Lette ouverte au président de la BAD…

Publié le 8 janvier 2006 Lecture : 3 minutes.

Je me permets de vous écrire pour vous faire part de quelques réflexions sur la Banque africaine de développement (BAD), inspirées par plus de trente ans de pratique dans différents organismes. Et exprimer un voeu.
M. Donald Kaberuka, vous prenez la présidence de la BAD à un moment crucial de son existence. La Banque, qui opère depuis 1964, a atteint l’âge mûr. Il convient de se poser la question de l’efficacité de son action afin d’orienter comme il se doit ses futures interventions.
La BAD a financé de multiples projets dans tous les pays, mais a-t-elle rempli sa mission de développement et de renforcement de l’unité africaine ? À l’instar de la Banque mondiale, elle a considéré que le développement passe par la réalisation de projets, comme cela a été le cas pour l’Europe après la Seconde Guerre mondiale. Au bout d’un demi-siècle d’opérations, nous en sommes encore aujourd’hui à la lutte contre la pauvreté ! Pour éviter un nouvel échec, il faudrait penser « développement » et non pas « projets ». Qu’est-ce à dire ? Tout d’abord, faire l’inventaire des ressources et des potentialités de chaque pays ; ensuite, établir une stratégie de développement visant à renforcer leurs points forts et à réduire leurs points faibles ; enfin, arrêter des plans d’actions et de vrais « projets structurants », comme l’électrification ou l’éducation.
En Afrique, le problème a été pris par le mauvais bout en sautant les étapes essentielles.

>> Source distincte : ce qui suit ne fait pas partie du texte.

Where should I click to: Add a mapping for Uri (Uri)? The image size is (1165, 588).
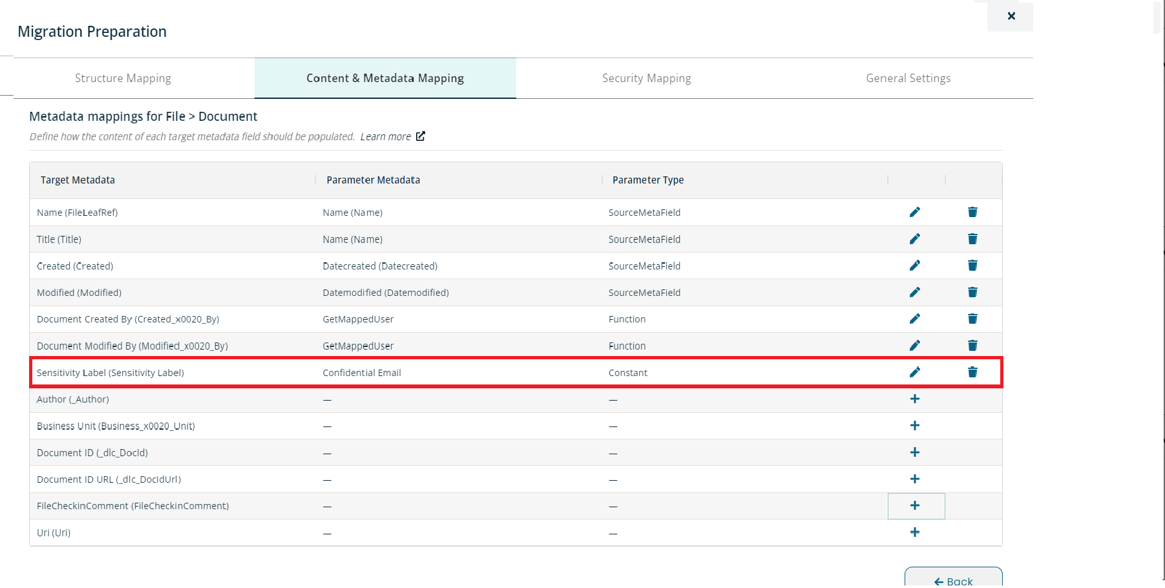(x=915, y=532)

Les rares pays africains qui, en instaurant un ministère du Plan organisé et doté de moyens, avaient suivi la bonne approche ont fait des progrès remarquables. Les autres, qui ont réalisé des projets par-ci par-là, se trouvent bien moins lotis.
La BAD devrait être le moteur, le coordinateur du développement du continent. Elle avait initié il y a plus d’une décennie une réflexion, avec chaque pays, sur les « perspectives économiques ». Cette réflexion devait aboutir à une stratégie de développement à laquelle la BAD serait associée. Mais ce document s’est transformé en une liste de projets, dits prioritaires… Bien sûr, la Banque a besoin de faire du chiffre d’affaires, mais ne vaudrait-il pas mieux agir dans le cadre d’un plan d’action ? La Banque servirait de guide et de coordonnateur des différents financements dirigés vers l’Afrique.

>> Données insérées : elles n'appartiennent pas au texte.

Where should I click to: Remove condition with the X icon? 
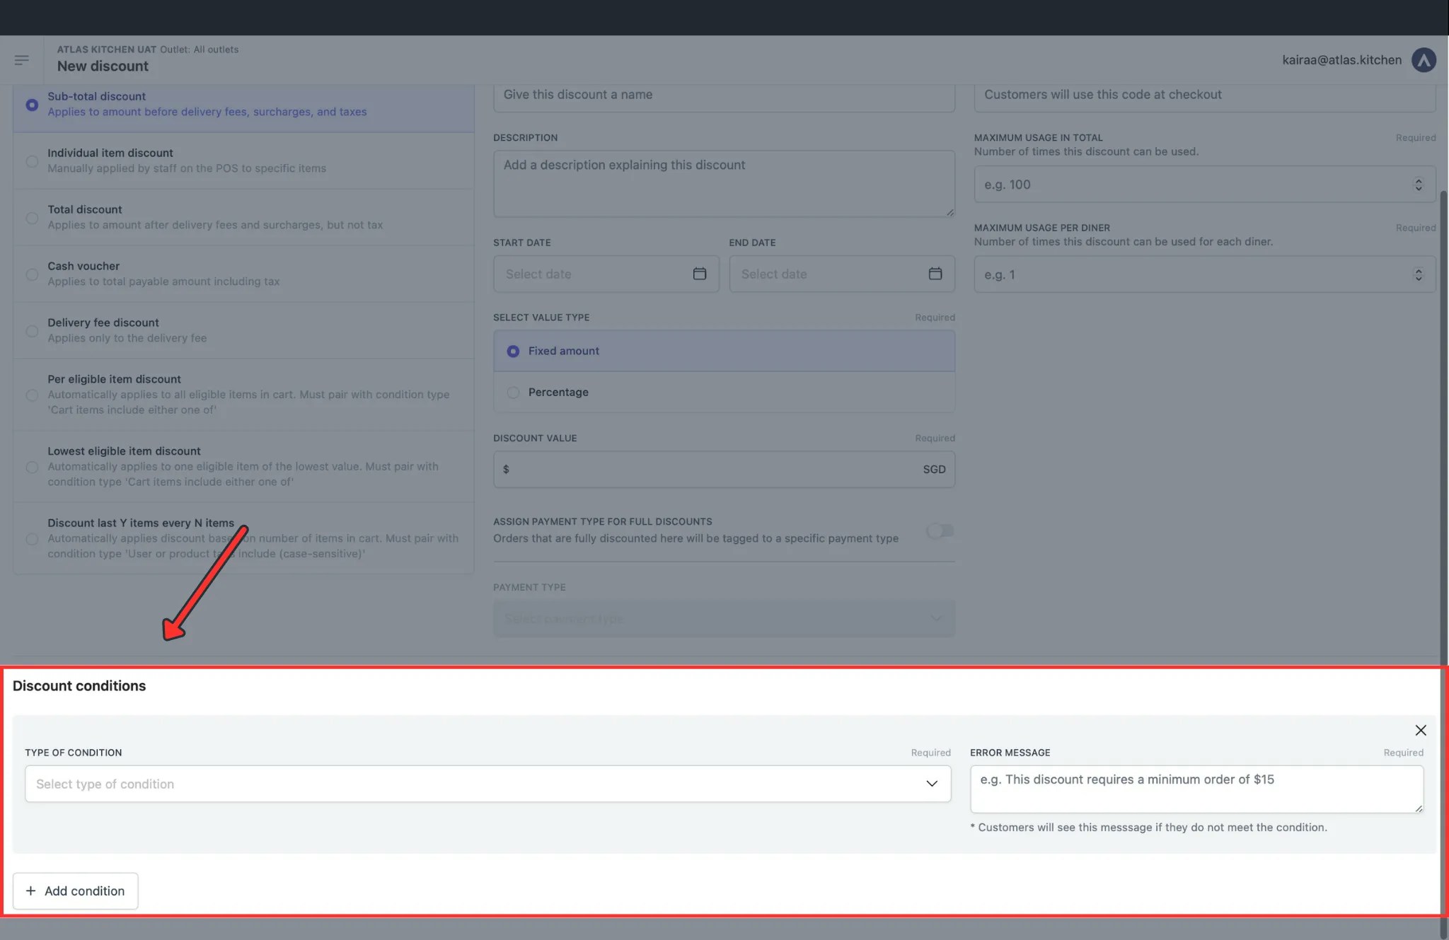(1420, 730)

Près d’un demi-siècle après les indépendances, le continent manque de données sur les possibilités de son développement. Mais, aujourd’hui, la Banque dispose d’un personnel de tout premier ordre et d’une expertise africaine et internationale pour impulser le développement de l’Afrique. Les gouvernements accepteront plus facilement les suggestions de la Banque que celles des pays développés, notamment en matière de bonne gouvernance, sans laquelle il est impossible d’attirer les investisseurs nationaux et étrangers.
Il faudrait aussi repenser la conception des projets en y associant des sociologues : implanter des projets sans la participation des populations et espérer un impact positif ne semble pas réaliste. Lancer l’audit dès le démarrage d’un projet et le répéter régulièrement, assurer le suivi de l’exécution de façon régulière, autant de pratiques qui font souvent défaut.

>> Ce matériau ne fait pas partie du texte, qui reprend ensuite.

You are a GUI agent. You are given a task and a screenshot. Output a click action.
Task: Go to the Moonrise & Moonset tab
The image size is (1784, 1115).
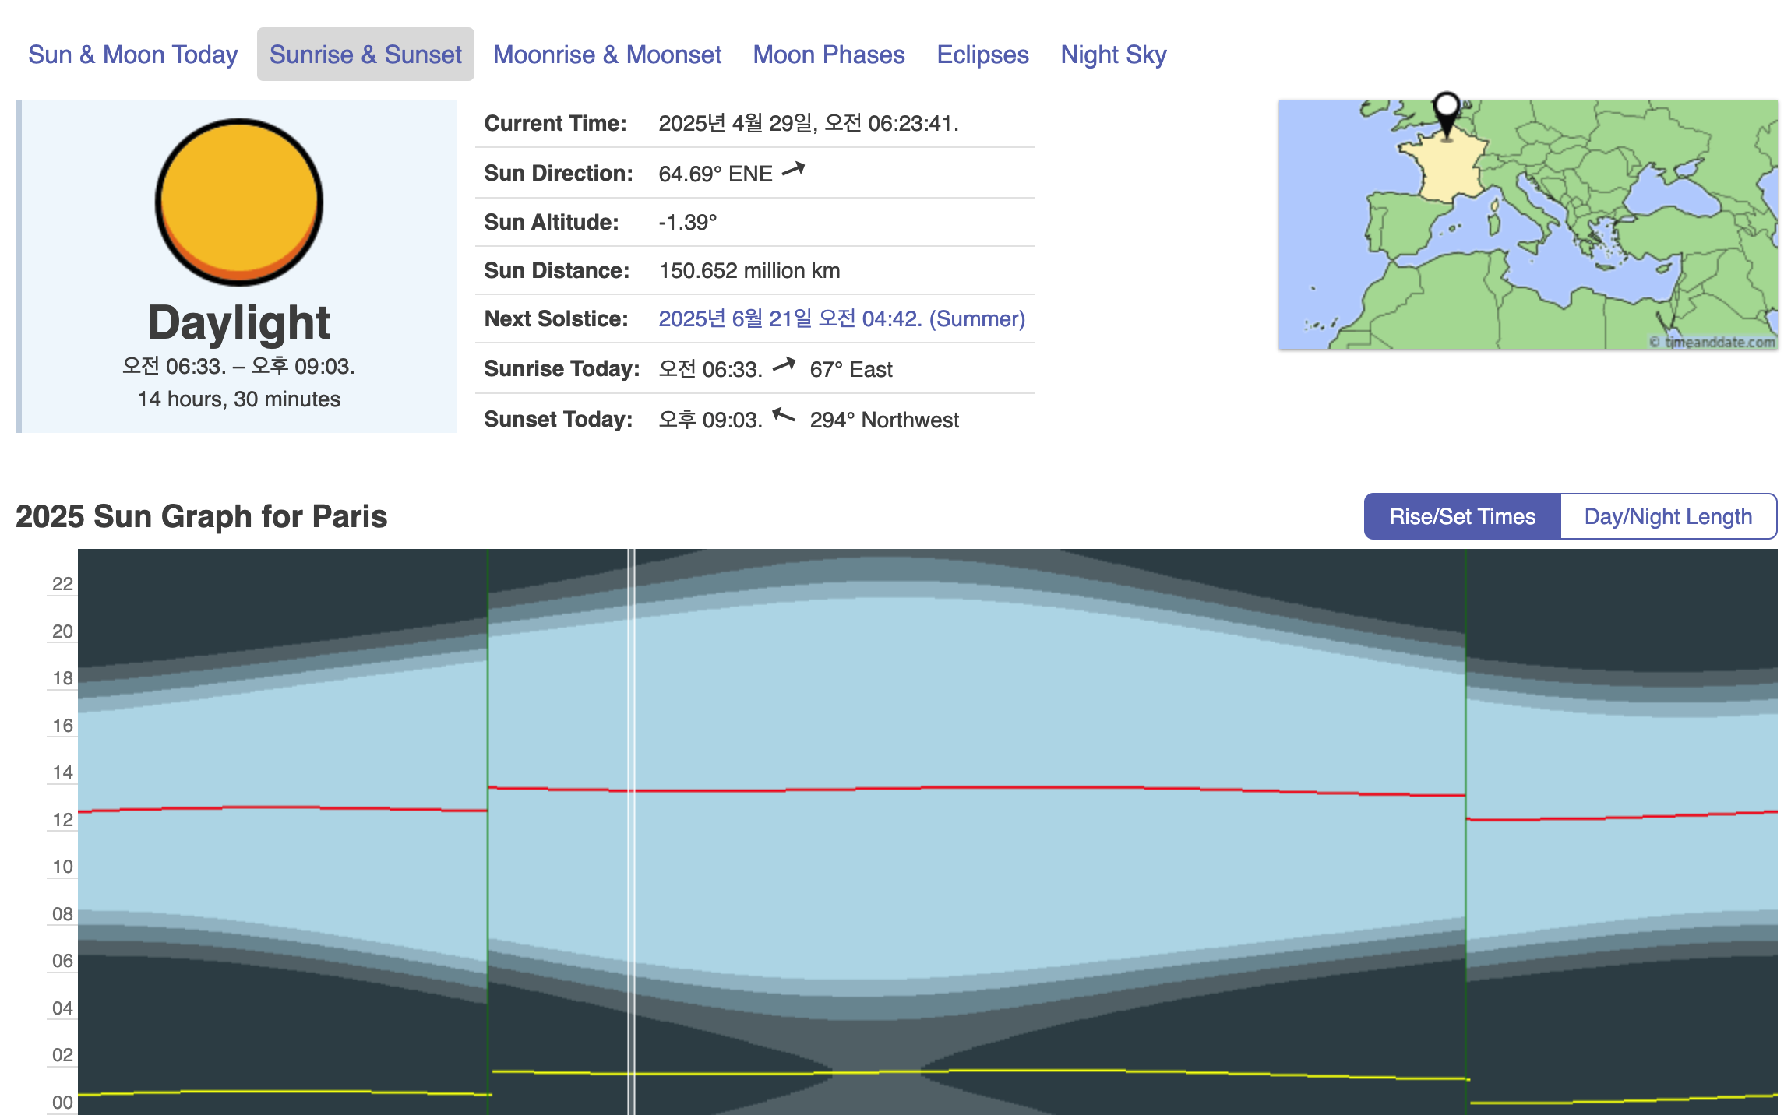(607, 55)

Les challenges qui vous attendent sont nombreux, mais combien exaltants : quoi de plus motivant que de participer au développement et à la cohésion de l’Afrique ! Perspective enivrante, mais combien difficile. Vous vous sentirez souvent bien seul et bien faible face aux routines, aux réticences, aux a priori, aux obstacles et aux exigences des uns et des autres. Hostile à la création de la BAD, le président de la Banque mondiale de l’époque, Eugène Parker, se demandait ce que la future BAD pourrait faire que la Banque mondiale ne serait pas en mesure d’accomplir… Dr Romeo Horton, président de la Commission chargée de préparer la création de la BAD, lui répondit qu’il ne s’agissait pas d’une compétition mais de la création d’« une banque ayant pour objectif le développement et l’unité de l’Afrique ». Quarante ans après, cet objectif est plus que jamais d’actualité. La BAD est toujours la mieux placée pour y contribuer.
Pour terminer, voici mon voeu : soyez, Monsieur le Président, un leader, pas un chef de village, un visionnaire, pas un omnipotent, un homme respectueux de ses collaborateurs mais exigeant quant à la qualité de leur travail.

* Ingénieur géologue, a travaillé à la BAD de 1975 à 1990 comme expert puis comme chef de division et directeur. Tunisien, il est résident en Côte d’Ivoire.